There were 100 women interviewed for the study, and their ages ranged from 21 to 64 years, according to the news release. The researchers also found that 73% of women in the study “shopped for clothes at least every few months.” The majority of women, or 96%, “believed that what they wear affects how confident they feel,” according to the news release.

Researchers determined from the results that there is a possibility that wearing certain clothes can affect emotional states. “The strong link between clothing and mood state suggests we should put on clothes that we associate with happiness, even when feeling low,” according to the news release. The author of the study, Karen Pine, who is the coauthor of Flex: Do Something Different and a professor in the School of Psychology at University of Hertfordshire, added in the news release that jeans are more associated with a depressed mood state and that women should consider abandoning them for a different clothing choice in order to feel better.

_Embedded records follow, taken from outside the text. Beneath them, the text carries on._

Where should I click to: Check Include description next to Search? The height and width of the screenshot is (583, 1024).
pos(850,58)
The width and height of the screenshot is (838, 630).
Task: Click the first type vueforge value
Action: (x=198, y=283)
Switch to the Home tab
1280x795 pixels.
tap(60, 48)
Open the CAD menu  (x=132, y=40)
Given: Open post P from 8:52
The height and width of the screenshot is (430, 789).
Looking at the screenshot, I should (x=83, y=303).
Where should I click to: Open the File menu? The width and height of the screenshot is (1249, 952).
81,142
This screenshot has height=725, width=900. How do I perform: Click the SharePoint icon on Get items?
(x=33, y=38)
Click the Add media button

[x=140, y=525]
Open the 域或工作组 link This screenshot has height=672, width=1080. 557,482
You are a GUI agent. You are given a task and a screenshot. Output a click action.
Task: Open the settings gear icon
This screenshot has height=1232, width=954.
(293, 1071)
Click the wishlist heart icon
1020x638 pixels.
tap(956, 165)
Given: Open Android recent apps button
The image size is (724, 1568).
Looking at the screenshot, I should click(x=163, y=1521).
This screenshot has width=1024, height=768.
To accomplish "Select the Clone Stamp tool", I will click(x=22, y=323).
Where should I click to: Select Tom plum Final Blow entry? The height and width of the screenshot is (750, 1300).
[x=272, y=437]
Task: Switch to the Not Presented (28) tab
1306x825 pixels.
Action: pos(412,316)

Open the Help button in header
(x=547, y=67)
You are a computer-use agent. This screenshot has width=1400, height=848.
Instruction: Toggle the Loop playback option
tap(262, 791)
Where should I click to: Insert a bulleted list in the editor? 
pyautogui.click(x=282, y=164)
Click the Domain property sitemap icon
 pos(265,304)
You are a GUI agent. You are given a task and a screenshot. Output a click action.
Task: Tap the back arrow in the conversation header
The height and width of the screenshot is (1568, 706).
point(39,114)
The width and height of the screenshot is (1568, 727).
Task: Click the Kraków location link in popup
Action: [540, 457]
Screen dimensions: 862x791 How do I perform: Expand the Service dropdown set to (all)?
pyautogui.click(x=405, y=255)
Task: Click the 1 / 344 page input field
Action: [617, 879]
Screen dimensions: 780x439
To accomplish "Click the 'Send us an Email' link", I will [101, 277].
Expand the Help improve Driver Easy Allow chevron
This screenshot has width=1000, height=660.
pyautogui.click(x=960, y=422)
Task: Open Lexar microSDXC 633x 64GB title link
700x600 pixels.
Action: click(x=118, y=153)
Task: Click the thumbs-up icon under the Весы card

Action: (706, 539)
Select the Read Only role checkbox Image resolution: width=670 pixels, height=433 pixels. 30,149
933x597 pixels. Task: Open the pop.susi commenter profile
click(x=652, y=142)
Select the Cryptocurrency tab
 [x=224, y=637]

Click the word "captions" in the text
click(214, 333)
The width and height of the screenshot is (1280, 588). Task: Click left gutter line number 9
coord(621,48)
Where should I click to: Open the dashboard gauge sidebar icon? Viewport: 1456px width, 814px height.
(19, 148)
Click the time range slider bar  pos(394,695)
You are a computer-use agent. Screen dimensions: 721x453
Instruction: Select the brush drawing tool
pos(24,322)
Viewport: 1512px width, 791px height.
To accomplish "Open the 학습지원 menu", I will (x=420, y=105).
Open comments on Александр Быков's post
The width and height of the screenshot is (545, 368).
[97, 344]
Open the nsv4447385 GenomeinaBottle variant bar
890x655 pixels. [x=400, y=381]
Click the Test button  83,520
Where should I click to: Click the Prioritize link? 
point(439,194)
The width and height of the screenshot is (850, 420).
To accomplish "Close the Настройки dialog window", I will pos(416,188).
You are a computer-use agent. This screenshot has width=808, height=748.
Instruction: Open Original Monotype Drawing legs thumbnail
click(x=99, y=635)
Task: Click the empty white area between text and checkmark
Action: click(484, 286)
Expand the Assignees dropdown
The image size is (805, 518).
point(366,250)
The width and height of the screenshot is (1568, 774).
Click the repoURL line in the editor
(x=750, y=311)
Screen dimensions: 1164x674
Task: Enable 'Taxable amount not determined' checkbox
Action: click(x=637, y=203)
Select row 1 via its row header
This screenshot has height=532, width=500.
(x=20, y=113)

“Jeans don’t look great on everyone. They are often poorly cut and badly fitting,” Pine said in the news release. “Jeans can signal that the wearer hasn’t bothered with their appearance. People who are depressed often lose interest in how they look and don’t wish to stand out, so the correlation between depression and wearing jeans is understandable. Most importantly, this research suggests that we can dress for happiness, but that might mean ditching the jeans.”

In the study, 51% of women would wear jeans when they felt sad or depressed, and only 33% of women would wear jeans when they felt happy or positive, according to the news release. So if people still wear jeans when they are happy, just to a lesser degree, why are they such a bad choice? Why are baggy clothes associated with a sad or depressed emotional state and dresses and jewelry associated with a happy or positive emotional state? Pine addressed these issues in an email.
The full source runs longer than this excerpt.